According to the Private Eye article from last year:
Unum has been lobbying, sitting on expert groups and hosting meetings at party conferences of all colours ever since. And lo and behold, in May this year, Unum’s then medical officer Prof Michael O’Donnell jumped ship to become chief medical officer at Atos. He barely had time to catch his breath before giving evidence to the Commons committee looking at the welfare reform bill.Despite all of this, the DWP has repeatedly brushed of enquiries about the relationship with Unum, including one from Norman Lamb, Nick Clegg's health advisor, and has continued to involve Unum with policy making - something which is still happening at the moment. It appears that it doesn't matter which government is in power as the DWP seems to pay more attention to private insurance companies than ministers when making policy.
Meanwhile, the DWP has continued to publish misleading statistics (which are then picked up with glee by the tabloids) such as the claim that 75% of claimants are fit to work - something which was reported by papers as "75% of claimants are scroungers". The DWP has been repeatedly rapped over the knuckles for this by the Office for National Statistics (partly because only 0.5% of claims are deliberate attempts to defraud the benefit system) and yet employment minister, Chris Grayling says he is "bemused by it". Given the recent dramatic rise in disability hate crime then I'd call that criminally irresponsible and callous.
But this attitude isn't surprising when you consider who advises his boss, Ian Duncan-Smith. His two key Special Advisors are both, shall we say "questionable". Susan Squire is one.

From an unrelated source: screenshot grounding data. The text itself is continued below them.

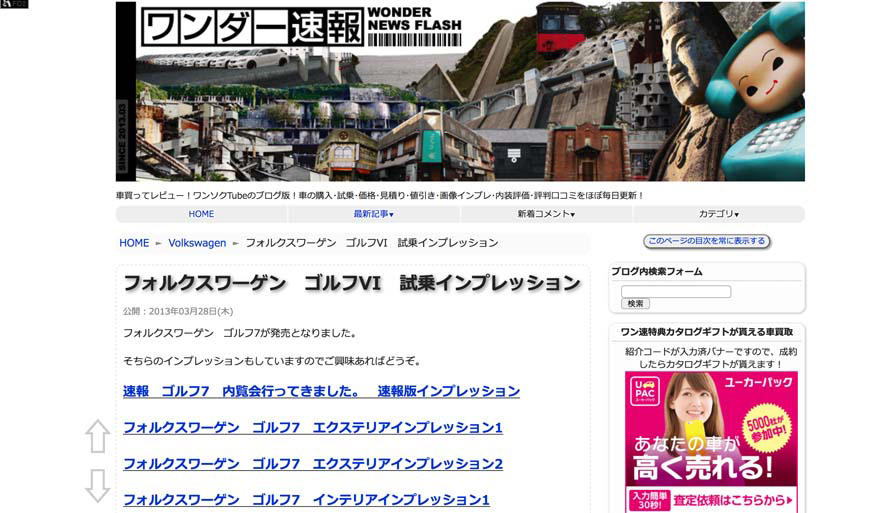891x513 pixels.
Task: Expand the カテゴリ dropdown menu
Action: (x=718, y=214)
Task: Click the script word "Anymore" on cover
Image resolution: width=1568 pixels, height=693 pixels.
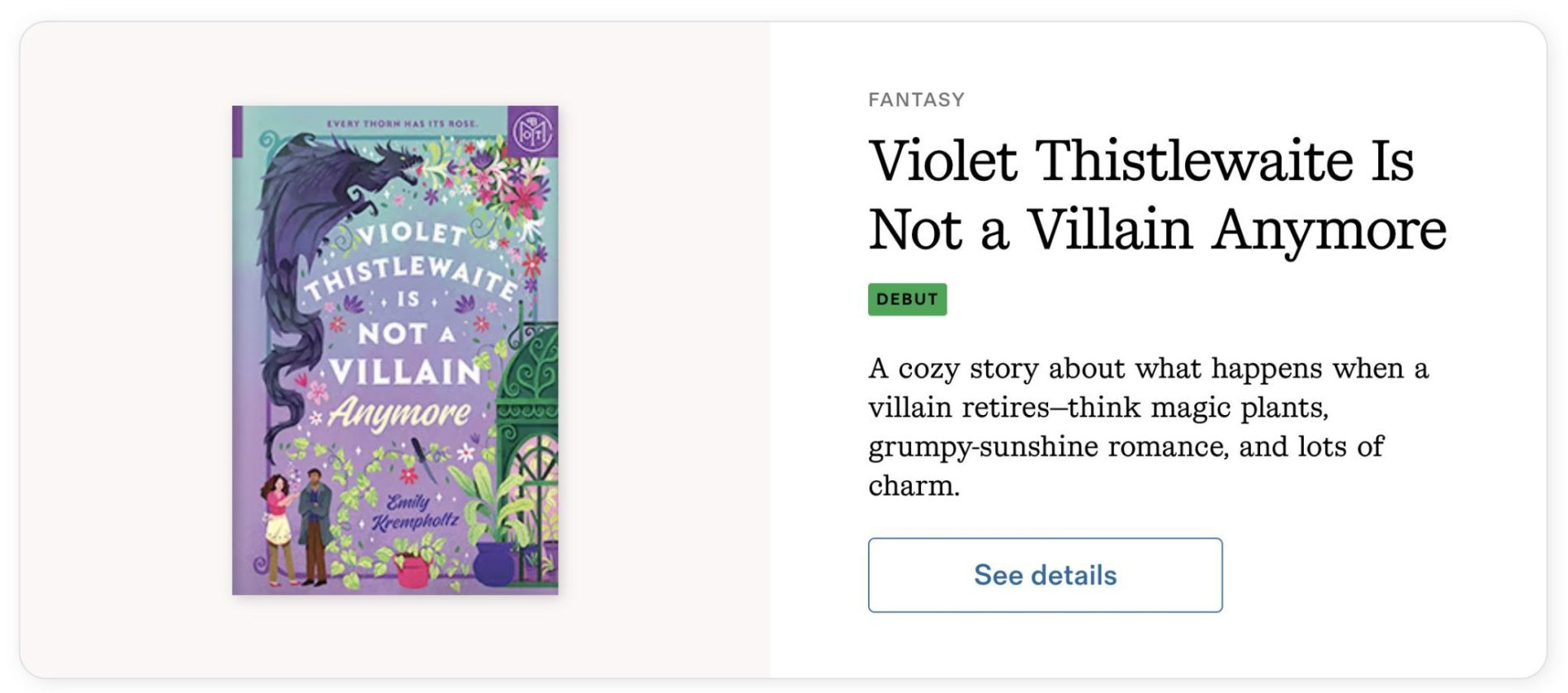Action: click(400, 412)
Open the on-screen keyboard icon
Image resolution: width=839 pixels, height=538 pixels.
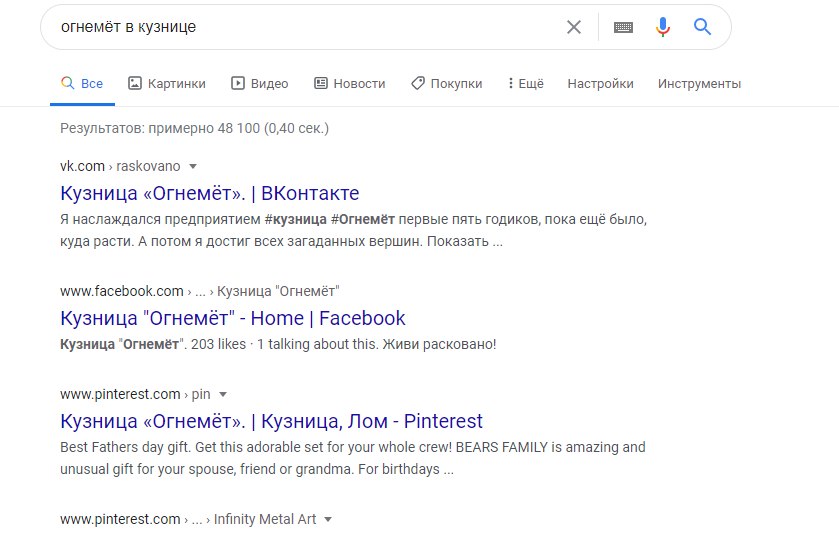point(623,27)
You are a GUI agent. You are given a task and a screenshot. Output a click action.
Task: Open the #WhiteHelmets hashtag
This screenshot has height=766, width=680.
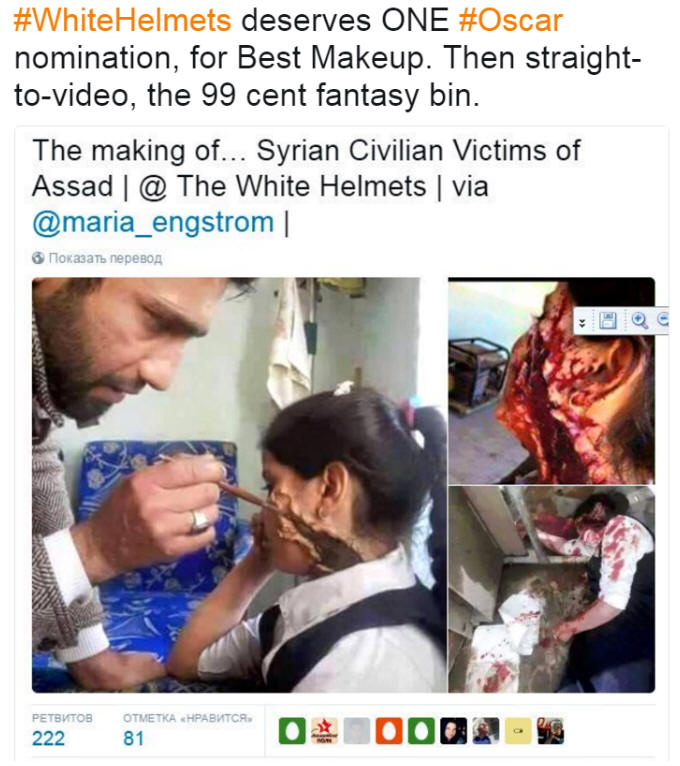[x=122, y=21]
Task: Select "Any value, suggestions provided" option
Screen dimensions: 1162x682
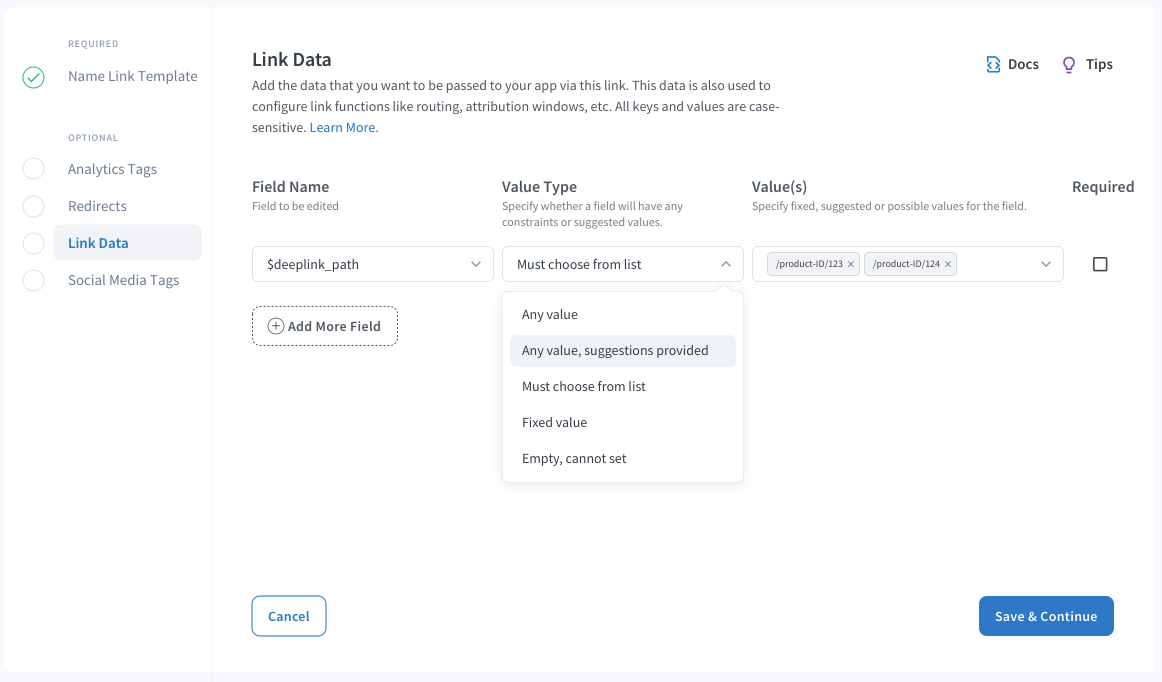Action: pyautogui.click(x=615, y=351)
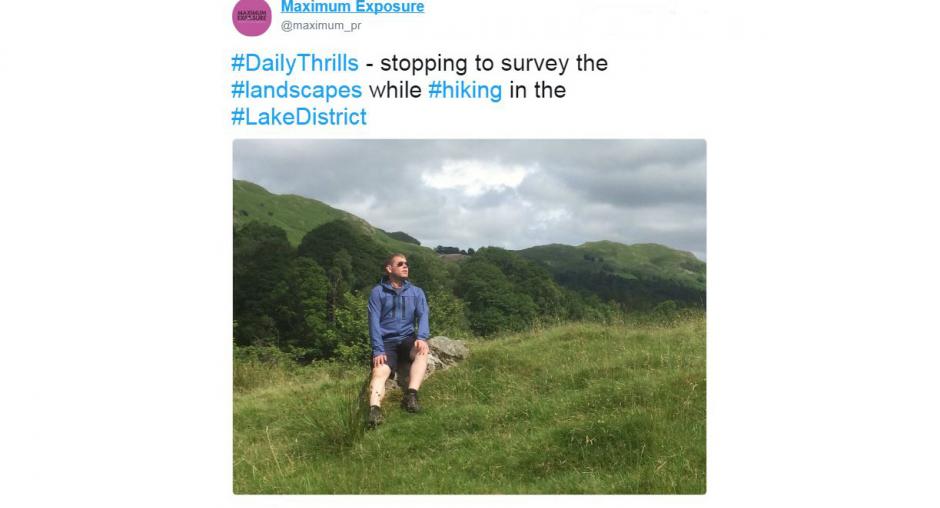Click the Maximum Exposure profile avatar
The height and width of the screenshot is (508, 940).
[252, 16]
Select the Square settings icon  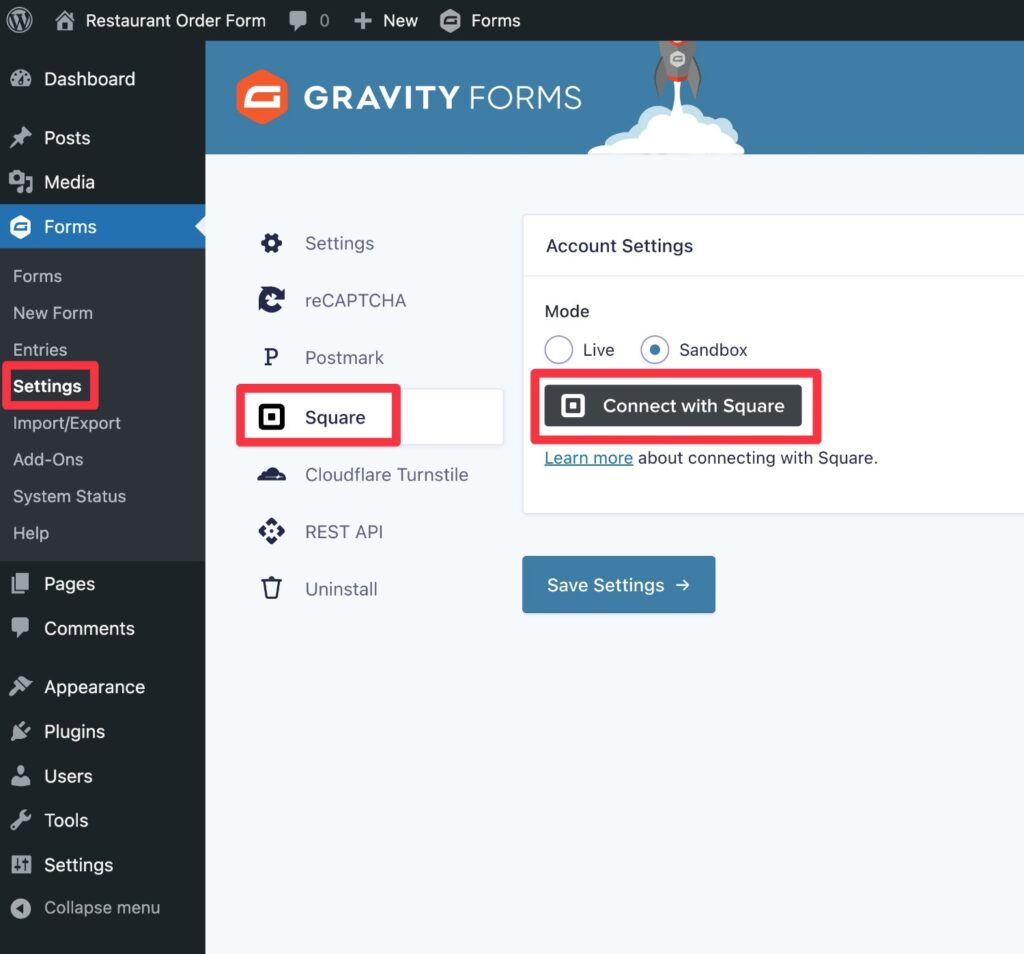point(270,414)
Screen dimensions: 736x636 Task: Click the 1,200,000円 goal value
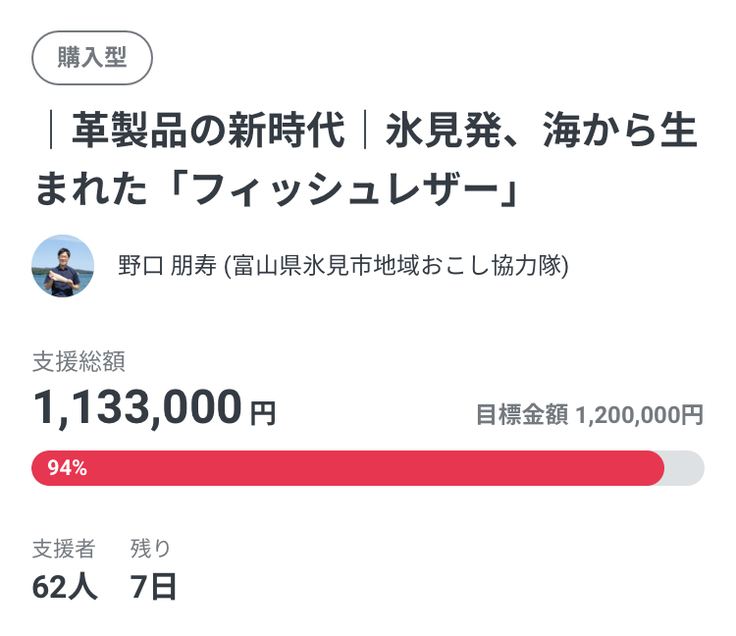point(640,414)
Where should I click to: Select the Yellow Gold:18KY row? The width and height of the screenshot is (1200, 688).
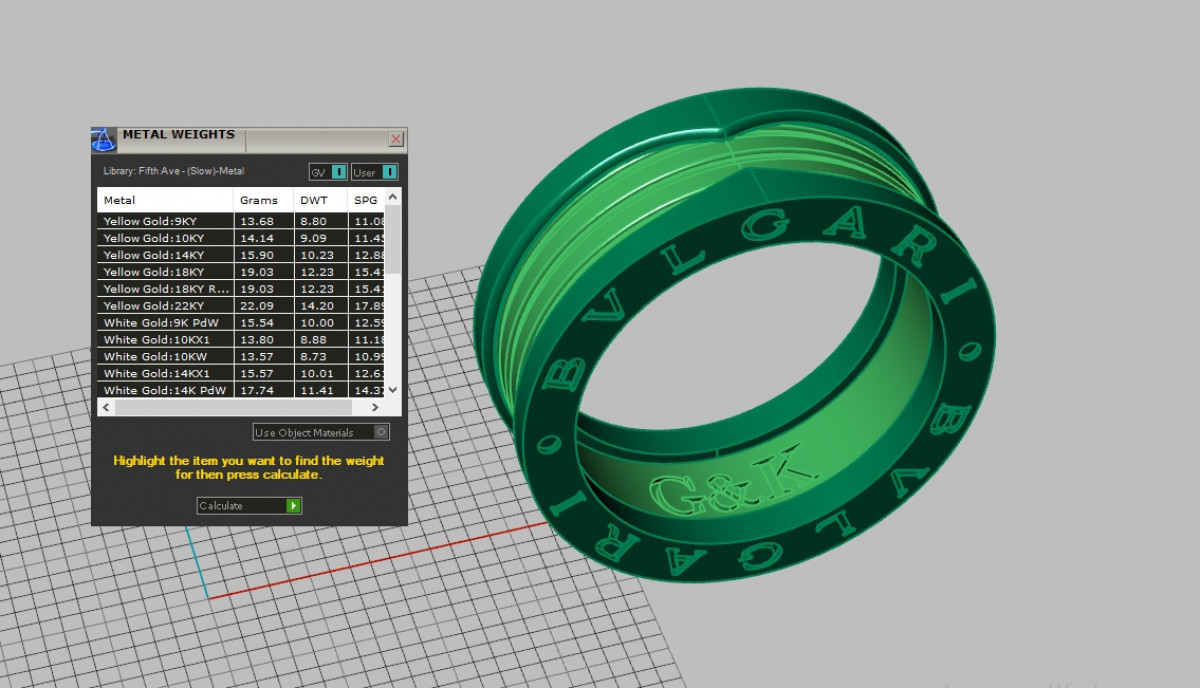tap(167, 272)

Until just after the general election she worked for the Taxpayers Alliance, an organisation which fully signs up to the "all disability claimants are workshy scroungers" and which is so right wing that it makes Margaret Thatcher look like a bleeding heart liberal.
Still, Susan Squire seems perfectly normal when you compare her to IDS's other advisor, Phillipa Stroud. This woman is a politician who believes that homosexuality is a "demon" which must be driven out of people through prayer and who set up a church dedicated to doing just that.
Meanwhile, disability charities and organisations such as the CAB are generally only given lip service by the DWP when it comes to involving them in policy making. It's not surprising that the DWP thinks that arbitrarily cutting benefits off to disabled people after 12 months, regardless of their condition, is a good idea when the main people driving policy are right wing nutters and rogue companies with vested interests in milking the public purse for all they can get.
Words cannot easily describe how horrifically DWP policy making seems to be. But perhaps if people like Chris Grayling and IDS actually spoke to some disabled people occasionally, instead of listening to religious and political extremists, then they might actually start to treat sick and disabled people with some basic compassion and dignity, rather than acting like the idiotic, incompetent, heartless cunts that so many tory ministers seem to be.